=== Task to carry out ===
Print word for word the records from the line containing "The height and" through the end.

=== Listed records ===
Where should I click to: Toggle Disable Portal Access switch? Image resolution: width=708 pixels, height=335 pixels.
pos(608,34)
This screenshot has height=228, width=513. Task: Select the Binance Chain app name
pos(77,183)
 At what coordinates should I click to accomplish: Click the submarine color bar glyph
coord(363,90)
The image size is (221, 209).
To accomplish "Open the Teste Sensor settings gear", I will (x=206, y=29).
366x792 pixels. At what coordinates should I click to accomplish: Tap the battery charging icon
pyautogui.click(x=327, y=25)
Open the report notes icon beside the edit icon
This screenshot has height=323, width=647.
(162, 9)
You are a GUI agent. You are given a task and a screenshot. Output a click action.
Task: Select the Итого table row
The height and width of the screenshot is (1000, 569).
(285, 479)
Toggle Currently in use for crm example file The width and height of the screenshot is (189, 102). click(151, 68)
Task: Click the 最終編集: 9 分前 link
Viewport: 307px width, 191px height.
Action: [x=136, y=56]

=== Solution for this problem ===
The height and width of the screenshot is (1000, 569).
(285, 479)
Toggle Currently in use for crm example file The width and height of the screenshot is (189, 102). click(151, 68)
Task: Click the 最終編集: 9 分前 link
Viewport: 307px width, 191px height.
Action: [x=136, y=56]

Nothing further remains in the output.